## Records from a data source
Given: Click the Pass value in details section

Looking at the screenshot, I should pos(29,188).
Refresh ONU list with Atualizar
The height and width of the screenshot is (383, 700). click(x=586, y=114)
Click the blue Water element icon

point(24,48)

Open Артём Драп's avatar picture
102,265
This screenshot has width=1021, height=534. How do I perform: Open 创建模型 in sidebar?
==
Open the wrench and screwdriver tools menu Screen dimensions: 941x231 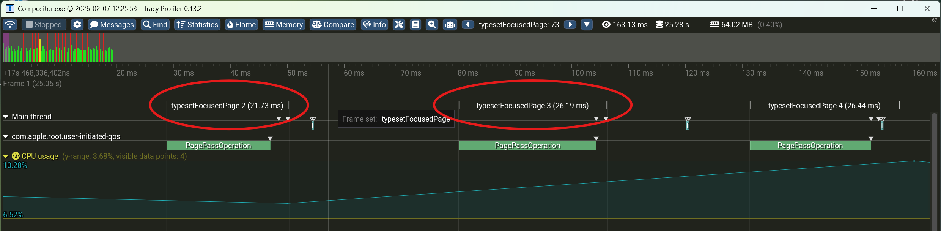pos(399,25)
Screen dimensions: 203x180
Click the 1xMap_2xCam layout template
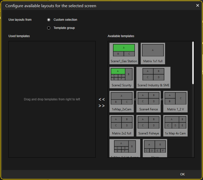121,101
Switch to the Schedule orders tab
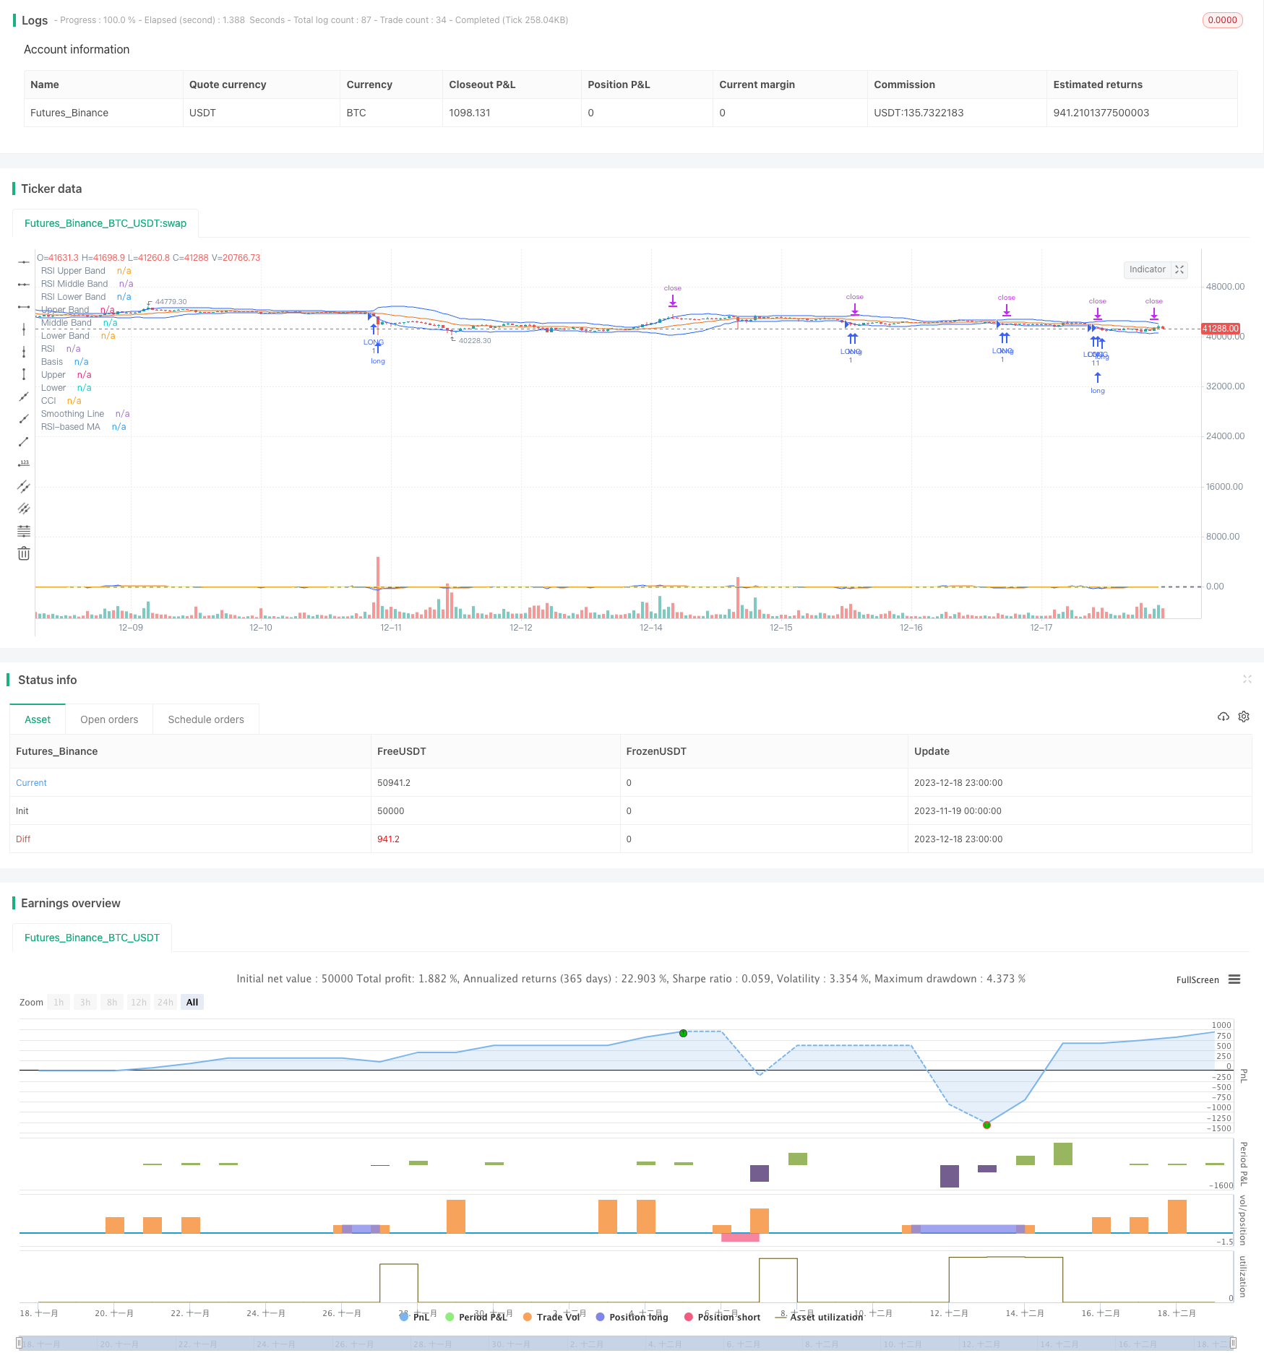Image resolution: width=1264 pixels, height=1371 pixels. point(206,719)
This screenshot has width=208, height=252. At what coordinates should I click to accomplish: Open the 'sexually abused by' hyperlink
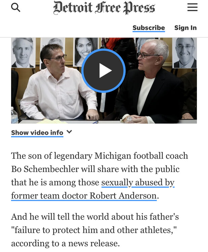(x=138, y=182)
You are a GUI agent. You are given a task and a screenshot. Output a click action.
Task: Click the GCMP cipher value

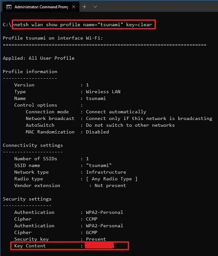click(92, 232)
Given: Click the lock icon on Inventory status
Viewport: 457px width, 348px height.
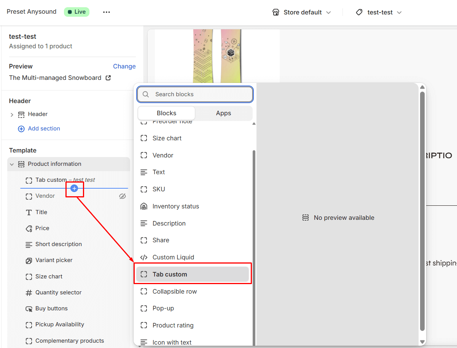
---
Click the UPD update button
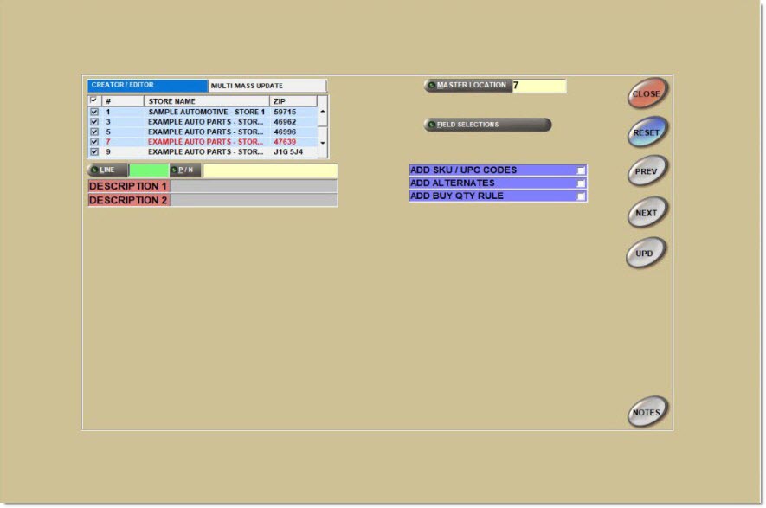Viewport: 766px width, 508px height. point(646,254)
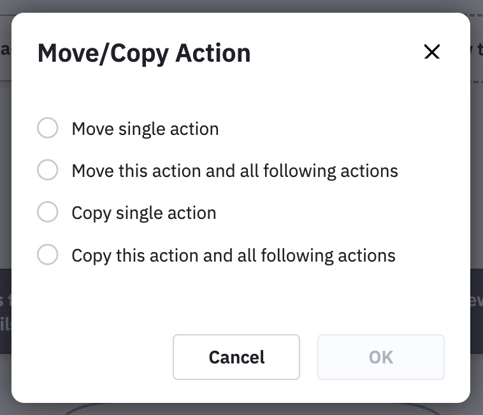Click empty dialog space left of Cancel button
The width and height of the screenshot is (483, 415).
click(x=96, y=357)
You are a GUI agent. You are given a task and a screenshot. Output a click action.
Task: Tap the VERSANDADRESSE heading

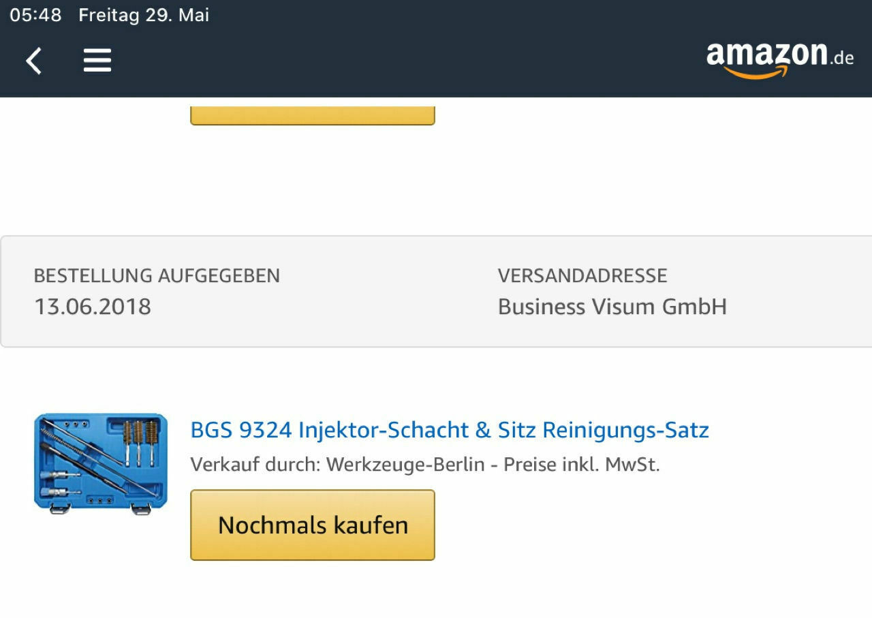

## TRY IT
With the line that has "Open Артём Драп's avatar picture" as the first and the line that has "This screenshot has width=1021, height=534." as the last, repeat exactly that run of lines above and no more.

## REPLY
Open Артём Драп's avatar picture
102,265
This screenshot has width=1021, height=534. How do I perform: Open 创建模型 in sidebar?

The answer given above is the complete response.